== Task ==
Quote, without any change, the line that contains "The height and width of the screenshot is (484, 696)." and all lines that follow it to the end of the data below.

== Record extracts ==
◆ ◆ ◆ ◆ ◆

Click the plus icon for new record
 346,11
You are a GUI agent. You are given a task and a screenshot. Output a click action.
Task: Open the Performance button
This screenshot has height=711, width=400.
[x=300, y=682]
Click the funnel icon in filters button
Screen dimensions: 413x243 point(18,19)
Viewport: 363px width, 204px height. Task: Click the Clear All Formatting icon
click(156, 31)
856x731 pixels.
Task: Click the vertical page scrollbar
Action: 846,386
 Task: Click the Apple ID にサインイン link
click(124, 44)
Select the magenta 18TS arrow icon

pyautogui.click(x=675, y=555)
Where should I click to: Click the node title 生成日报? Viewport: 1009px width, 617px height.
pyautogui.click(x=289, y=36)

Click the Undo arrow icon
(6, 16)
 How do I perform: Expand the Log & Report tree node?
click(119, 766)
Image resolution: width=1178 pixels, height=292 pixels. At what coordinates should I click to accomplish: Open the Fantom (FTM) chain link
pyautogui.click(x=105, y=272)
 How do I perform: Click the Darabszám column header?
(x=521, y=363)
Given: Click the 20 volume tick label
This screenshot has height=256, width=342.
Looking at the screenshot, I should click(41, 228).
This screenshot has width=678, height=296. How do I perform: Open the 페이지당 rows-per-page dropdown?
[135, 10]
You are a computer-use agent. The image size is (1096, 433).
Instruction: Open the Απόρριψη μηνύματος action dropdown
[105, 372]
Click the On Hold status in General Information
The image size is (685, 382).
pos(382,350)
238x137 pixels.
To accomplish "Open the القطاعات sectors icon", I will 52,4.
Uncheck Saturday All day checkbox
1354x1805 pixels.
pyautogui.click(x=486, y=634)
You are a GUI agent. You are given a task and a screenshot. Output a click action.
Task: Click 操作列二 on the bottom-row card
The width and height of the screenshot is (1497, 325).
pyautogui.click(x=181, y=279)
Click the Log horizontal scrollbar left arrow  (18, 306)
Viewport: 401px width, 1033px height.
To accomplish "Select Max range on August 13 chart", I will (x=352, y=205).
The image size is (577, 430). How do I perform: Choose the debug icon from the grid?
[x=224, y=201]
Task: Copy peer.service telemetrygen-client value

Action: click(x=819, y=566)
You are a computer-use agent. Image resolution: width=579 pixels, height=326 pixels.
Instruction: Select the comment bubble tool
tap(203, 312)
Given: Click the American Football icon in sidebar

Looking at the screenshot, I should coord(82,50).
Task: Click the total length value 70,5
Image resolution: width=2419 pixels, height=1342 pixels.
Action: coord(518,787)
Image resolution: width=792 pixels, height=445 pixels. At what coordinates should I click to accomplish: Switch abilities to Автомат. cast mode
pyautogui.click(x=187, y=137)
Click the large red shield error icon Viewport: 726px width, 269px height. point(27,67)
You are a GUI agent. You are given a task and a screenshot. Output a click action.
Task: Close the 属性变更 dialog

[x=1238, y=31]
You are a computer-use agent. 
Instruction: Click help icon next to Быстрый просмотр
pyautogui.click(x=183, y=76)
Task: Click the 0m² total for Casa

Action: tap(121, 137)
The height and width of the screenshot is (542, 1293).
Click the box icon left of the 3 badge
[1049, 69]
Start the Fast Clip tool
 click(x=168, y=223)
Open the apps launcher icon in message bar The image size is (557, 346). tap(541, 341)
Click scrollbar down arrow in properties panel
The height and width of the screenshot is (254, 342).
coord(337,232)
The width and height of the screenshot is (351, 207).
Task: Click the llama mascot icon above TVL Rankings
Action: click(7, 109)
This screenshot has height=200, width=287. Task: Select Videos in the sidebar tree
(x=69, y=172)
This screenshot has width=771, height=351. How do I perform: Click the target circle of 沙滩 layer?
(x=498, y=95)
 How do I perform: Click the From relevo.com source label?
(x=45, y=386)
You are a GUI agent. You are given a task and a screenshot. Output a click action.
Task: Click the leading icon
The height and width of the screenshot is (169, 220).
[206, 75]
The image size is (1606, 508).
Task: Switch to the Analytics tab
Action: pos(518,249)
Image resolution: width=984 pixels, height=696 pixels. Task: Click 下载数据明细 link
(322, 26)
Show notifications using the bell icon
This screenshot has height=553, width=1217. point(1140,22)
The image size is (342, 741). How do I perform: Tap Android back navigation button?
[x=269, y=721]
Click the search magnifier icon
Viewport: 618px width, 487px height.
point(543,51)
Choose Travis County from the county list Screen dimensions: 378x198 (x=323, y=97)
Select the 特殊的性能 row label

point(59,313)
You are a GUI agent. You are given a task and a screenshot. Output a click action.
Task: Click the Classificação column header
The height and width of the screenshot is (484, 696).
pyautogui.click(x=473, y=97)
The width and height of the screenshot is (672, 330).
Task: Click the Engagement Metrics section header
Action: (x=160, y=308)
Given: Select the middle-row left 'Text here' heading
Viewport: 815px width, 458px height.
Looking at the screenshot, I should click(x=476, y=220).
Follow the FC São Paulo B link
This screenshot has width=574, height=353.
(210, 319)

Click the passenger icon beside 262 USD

◆ ◆ ◆ ◆ ◆

== Solution below ==
The height and width of the screenshot is (484, 696).
pyautogui.click(x=473, y=97)
The width and height of the screenshot is (672, 330).
Task: Click the Engagement Metrics section header
Action: (x=160, y=308)
Given: Select the middle-row left 'Text here' heading
Viewport: 815px width, 458px height.
Looking at the screenshot, I should click(x=476, y=220).
Follow the FC São Paulo B link
This screenshot has width=574, height=353.
(210, 319)

Click the passenger icon beside 262 USD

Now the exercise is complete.